In order to use WandB in offline mode, add cfg.wandb.mode=offline:

./scripts/train.py cfg/wandb=log cfg.wandb.mode=offline

Single Job

To run the command as a job in the cluster, run

./scripts/train.py cfg/job=run

This will automatically add WandB logging for you. See src/configs/runs/base.py to configure the job to your needs.

Distributed Sweep

Run a sweep over two seeds using multiple nodes:

./scripts/train.py cfg/job=sweep

This will automatically add WandB logging for you. See src/configs/runs/base.py to configure the sweep to your needs.

Edit main function

You can make changes to the main function's signature or rename the function. Hydra-zen will automatically detect all arguments with standard types values as long as you give a default value. You can also add config groups and all other hydra-zen functionality.

However, you should not remove or rename the first argument as it is needed to configure sweeps, wandb, etc.

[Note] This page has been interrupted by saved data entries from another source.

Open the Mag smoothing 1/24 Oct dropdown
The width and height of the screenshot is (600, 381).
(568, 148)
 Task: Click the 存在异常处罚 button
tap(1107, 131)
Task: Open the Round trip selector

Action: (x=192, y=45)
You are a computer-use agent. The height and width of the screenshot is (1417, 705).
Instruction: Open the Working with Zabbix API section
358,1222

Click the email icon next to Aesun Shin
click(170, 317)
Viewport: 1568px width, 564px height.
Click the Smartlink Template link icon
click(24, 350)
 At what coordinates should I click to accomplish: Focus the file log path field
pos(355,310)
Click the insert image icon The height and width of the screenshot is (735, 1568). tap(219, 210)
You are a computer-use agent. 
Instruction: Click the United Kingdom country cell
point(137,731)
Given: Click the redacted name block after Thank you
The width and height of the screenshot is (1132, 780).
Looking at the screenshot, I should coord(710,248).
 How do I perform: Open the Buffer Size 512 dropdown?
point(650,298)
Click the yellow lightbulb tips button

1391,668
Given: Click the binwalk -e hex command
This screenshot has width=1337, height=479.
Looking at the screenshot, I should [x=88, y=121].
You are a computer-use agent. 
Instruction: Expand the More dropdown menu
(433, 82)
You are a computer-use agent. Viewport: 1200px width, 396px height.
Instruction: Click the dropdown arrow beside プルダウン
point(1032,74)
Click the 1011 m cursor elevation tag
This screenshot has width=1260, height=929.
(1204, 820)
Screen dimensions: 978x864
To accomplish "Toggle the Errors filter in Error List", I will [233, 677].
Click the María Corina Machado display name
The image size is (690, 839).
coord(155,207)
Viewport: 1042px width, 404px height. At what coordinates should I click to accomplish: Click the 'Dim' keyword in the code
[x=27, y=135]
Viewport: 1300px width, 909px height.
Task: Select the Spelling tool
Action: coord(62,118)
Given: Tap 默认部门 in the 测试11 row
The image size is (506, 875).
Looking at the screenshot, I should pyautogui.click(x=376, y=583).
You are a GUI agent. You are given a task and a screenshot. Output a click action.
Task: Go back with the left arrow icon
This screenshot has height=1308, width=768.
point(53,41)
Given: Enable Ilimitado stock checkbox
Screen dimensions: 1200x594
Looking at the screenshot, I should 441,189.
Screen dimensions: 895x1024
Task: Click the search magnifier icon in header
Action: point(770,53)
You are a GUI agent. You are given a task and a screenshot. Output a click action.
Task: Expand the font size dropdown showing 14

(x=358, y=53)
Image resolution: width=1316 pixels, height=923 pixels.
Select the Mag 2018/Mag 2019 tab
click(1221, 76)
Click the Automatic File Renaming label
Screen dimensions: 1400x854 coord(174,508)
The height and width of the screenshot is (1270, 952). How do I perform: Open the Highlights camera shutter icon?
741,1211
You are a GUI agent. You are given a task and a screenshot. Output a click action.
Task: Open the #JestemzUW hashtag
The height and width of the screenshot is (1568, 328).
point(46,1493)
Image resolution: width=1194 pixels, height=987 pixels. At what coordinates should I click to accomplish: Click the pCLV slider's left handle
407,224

(You can if you know the code well, but be warned! Be careful making changes to this - in a very unlucky case changing BaseConfigs structure can lead to recursive runs on your infratructure!)

#! /usr/bin/env -S apptainer exec /home/maxi/TEMP/ml-project-template/container.sif python

from loguru import logger

from conf.base_conf import configure_main, BaseConfig
from lib.utils.run import run


@configure_main
def train(
    cfg: BaseConfig,  # you must keep this argument <----
    bar: int = 42,
    foo: str = "hello",
    jup: bool = False,
    test: float = 2.2,
) -> None:
    logger.info("Running main function.")
    logger.info(f"Config: bar={bar}, foo={foo}, jup={jup}")
    logger.info(f"BaseConfig: {cfg}")


if __name__ == "__main__":
    run(train)

Of course you can also add more scripts - to work they only need:

  1. The first line (#! /usr/bin/env -S apptainer exec /home/maxi/TEMP/ml-project-template/container.sif python)
  2. The configure_main decorator over the main function
  3. Running the main function with the run function

Edit dependencies

Edit dependencies in the root dir of the repo with the aliases defined above, e.g.:

add-dep wandb
remove-dep numpy

After editing dependencies rebuild using the rebuild alias.

Legacy version

This template is based on a previous example project.